"Ohne NFP 75 würden viele absolut coole Projekte und wichtige Erkenntnisse fehlen"
Reinhard Riedl, Mitglied der Leitungsgruppe, über das NFP 75 und über Big Data im Allgemeinen.
Können Sie uns erklären, was aus Ihrer Sicht Big Data bedeutet?
Big Data bedeutet für mich, implizit in Datenmengen enthaltene Informationen explizit zu machen. Das kann ganz unterschiedliche Formen annehmen – von der Aufbereitung von Daten für die Auswertung über das Extrahieren von inhaltlichen Erkenntnissen und das Steuern von Echtweltsystemen bis zur für Menschen verständlichen Darstellung von Daten. Die grossen Herausforderungen liegen darin, heterogene Daten und Daten von zweifelhafter Qualität sinnvoll zu verarbeiten, teilweise extrem grosse Datenmengen in den Griff zu bekommen und die Ergebnisse richtig einzuordnen. Man kann mit Big Data beinahe Wunder bewirken und grossen Nutzen stiften, aber man kann damit auch faulen Zauber treiben und Schaden anrichten.

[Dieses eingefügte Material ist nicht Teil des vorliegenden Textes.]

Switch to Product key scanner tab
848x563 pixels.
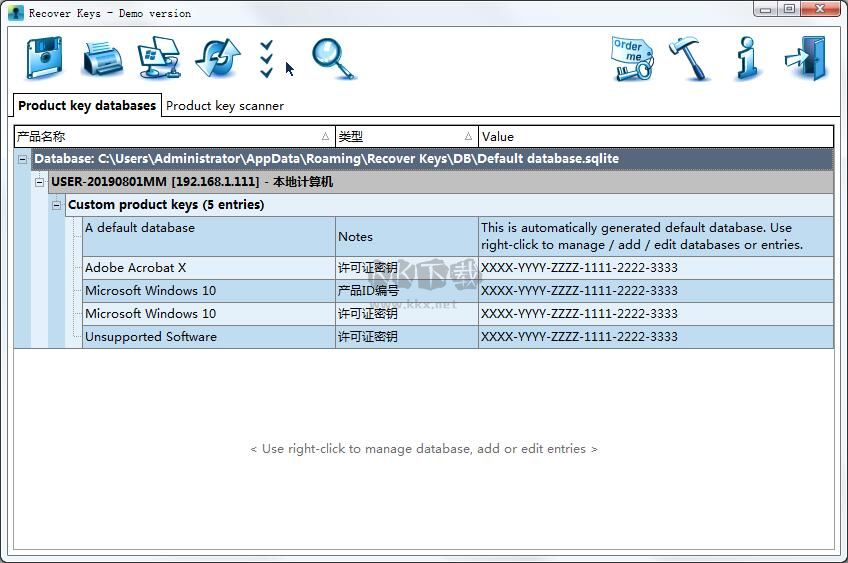pos(225,106)
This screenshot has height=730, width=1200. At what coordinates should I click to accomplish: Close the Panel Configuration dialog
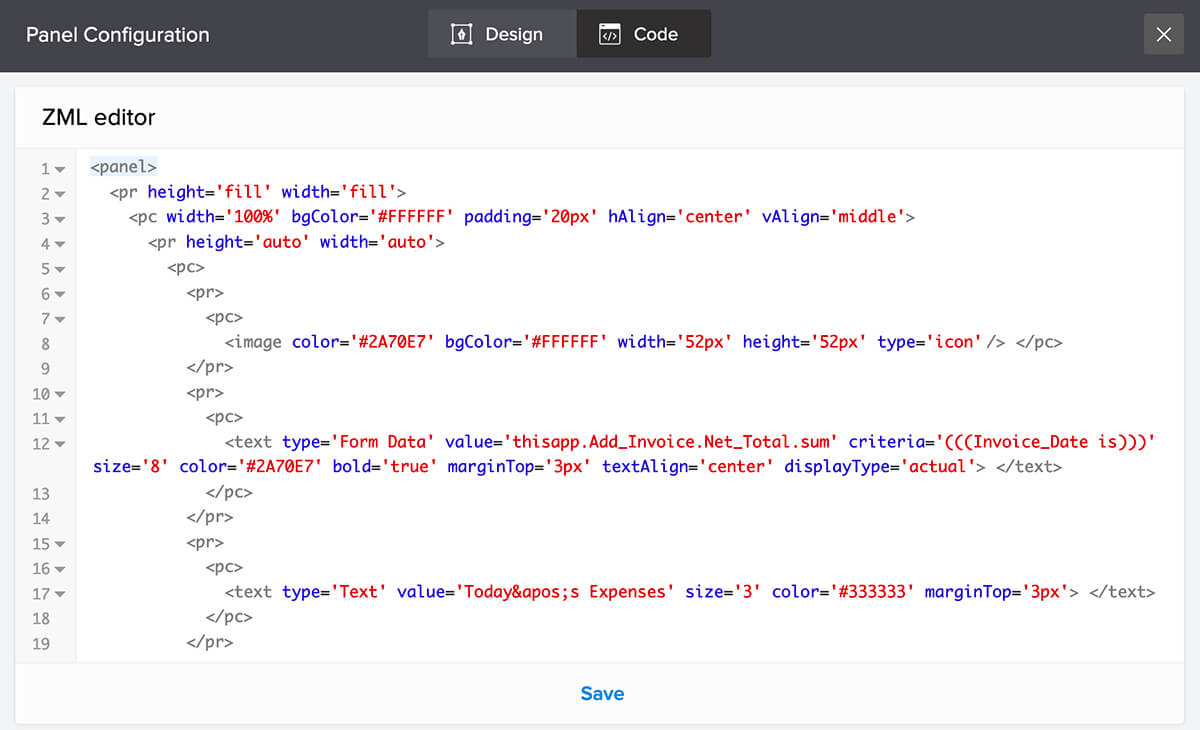pyautogui.click(x=1163, y=34)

Wo erwarten Sie die grössten Auswirkungen?
Die grössten positiven Auswirkungen für den normalen Menschen wird Big Data voraussichtlich in der Gesundheitsversorgung haben: Die Menschen werden im Mittel dank Big Data länger gesund leben. Big Data wird dafür die medizinische Forschung unterstützen, einfache Aufgaben automatisieren helfen, machine-learning-basiert die Diagnose verbessern, eine personalisierte Präzisionsmedizin unterstützen, Ärzten beim Verarbeiten komplexen Wissens helfen und Patientinnen und Patienten befähigen, ihre Gesundheit besser zu pflegen. Und, und, und.
Eine grosse Frage ist beispielsweise, wie man die False-Positives bei Warnsystemen auf der Intensivstation reduzieren kann. Ein zu viel and falsche Warnungen führen zu hohem Stress für die Mitarbeitenden und zu Fehlern. Hier würde Big Data helfen, den Stress und potenziell schwerwiegende Fehler zu reduzieren. Ein Projekt des NFP 75 hat sich konkret dieser Fragestellung gewidmet.
Sehr viele Menschen werden auch erleben, wie Big Data zur Veränderung ihrer Fachdisziplin führen wird: Lehrpersonen, Sport-Coaches und Manager ebenso wie Landwirte, Beamte und Richter. Und natürlich in ganz grossem Mass alle Forscherinnen und Forscher. Wer seinen Beruf mit Begeisterung ausübt und zusätzlich neugierig ist, der wird das schätzen und lernen, damit gut umzugehen. Andere werden es als Bedrohung empfinden oder gedankenlos und so sinnbefreit verwenden, dass man neue "Checks and Balances" einführen wird müssen. Beispielsweise für das "Predictive Policing", die datenbasierte Personalführung oder die Nutzung von Daten in der Versicherungswirtschaft.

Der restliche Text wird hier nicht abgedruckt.